On Wed, May 06, 2015 at 04:04:53PM -0400, Dan Williams wrote:
Changes since v1 [1]:
1/ added include/asm-generic/pfn.h for the __pfn_t definition and helpers.
2/ added kmap_atomic_pfn_t()
3/ rebased on v4.1-rc2
[1]:
http://marc.info/?l=linux-kernel&m=142653770511970&w=2
---
A lead in note, this looks scarier than it is. Most of the code thrash
is automated via Coccinelle. Also the subtle differences behind an
'unsigned long pfn' and a '__pfn_t' are mitigated by type-safety and a
Kconfig option (default disabled CONFIG_PMEM_IO) that globally controls
whether a pfn and a __pfn_t are equivalent.
The motivation for this change is persistent memory and the desire to
use it not only via the pmem driver, but also as a memory target for I/O
(DAX, O_DIRECT, DMA, RDMA, etc) in other parts of the kernel. Aside
from the pmem driver and DAX, persistent memory is not able to be used
in these I/O scenarios due to the lack of a backing struct page, i.e.
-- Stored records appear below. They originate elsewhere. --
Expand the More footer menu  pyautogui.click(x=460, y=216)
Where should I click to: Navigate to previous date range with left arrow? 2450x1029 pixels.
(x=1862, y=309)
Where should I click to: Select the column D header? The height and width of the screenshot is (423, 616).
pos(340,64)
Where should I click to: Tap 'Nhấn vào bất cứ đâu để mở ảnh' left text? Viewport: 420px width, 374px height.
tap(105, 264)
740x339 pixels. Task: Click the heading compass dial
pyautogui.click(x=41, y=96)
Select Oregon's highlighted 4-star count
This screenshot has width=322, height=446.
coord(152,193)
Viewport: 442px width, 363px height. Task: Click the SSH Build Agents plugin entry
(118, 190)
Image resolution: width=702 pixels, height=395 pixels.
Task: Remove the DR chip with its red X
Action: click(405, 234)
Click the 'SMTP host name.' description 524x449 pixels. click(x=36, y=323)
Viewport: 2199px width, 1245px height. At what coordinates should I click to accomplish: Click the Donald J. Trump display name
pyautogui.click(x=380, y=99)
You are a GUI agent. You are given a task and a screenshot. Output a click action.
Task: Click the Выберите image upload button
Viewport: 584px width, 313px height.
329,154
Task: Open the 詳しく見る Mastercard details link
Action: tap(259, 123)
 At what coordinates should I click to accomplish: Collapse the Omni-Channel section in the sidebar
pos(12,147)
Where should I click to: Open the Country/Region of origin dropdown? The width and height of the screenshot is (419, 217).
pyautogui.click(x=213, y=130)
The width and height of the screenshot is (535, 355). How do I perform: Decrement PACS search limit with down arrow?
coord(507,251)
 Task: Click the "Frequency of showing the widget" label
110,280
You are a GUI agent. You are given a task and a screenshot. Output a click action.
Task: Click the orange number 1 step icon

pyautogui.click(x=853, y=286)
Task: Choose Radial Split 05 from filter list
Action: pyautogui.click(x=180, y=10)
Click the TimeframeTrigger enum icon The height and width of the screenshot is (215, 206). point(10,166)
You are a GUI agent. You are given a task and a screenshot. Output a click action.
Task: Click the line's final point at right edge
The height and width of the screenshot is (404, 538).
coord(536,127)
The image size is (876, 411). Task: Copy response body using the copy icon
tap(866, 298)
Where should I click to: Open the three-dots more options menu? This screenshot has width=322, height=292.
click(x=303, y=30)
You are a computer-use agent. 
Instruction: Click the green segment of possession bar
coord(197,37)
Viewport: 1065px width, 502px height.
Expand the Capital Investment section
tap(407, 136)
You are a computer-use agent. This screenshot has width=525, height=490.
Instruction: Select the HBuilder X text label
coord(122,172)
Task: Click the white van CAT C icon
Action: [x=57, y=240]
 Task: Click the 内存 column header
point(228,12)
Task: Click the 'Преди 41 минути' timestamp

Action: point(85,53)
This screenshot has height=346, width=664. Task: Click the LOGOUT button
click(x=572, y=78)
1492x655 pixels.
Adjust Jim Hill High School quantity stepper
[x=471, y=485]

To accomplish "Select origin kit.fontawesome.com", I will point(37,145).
persistent memory is not part of the memmap. This patchset takes the
position that the solution is to teach I/O paths that want to operate on
persistent memory to do so by referencing a __pfn_t. The alternatives
are discussed in the changelog for "[PATCH v2 01/10] arch: introduce
__pfn_t for persistent memory i/o", copied here:
Alternatives:
1/ Provide struct page coverage for persistent memory in
DRAM. The expectation is that persistent memory capacities make
this untenable in the long term.
2/ Provide struct page coverage for persistent memory with
persistent memory. While persistent memory may have near DRAM
performance characteristics it may not have the same
write-endurance of DRAM. Given the update frequency of struct
page objects it may not be suitable for persistent memory.
3/ Dynamically allocate struct page. This appears to be on
the order of the complexity of converting code paths to use
__pfn_t references instead of struct page, and the amount of
setup required to establish a valid struct page reference is
mostly wasted when the only usage in the block stack is to
perform a page_to_pfn() conversion for dma-mapping. Instances
of kmap() / kmap_atomic() usage appear to be the only occasions
in the block stack where struct page is non-trivially used. A
new kmap_atomic_pfn_t() is proposed to handle those cases.
*grumble*
What are you going to do with things like iov_iter_get_pages()? Long-term,
that is, after you go for "this pfn has no struct page for it"...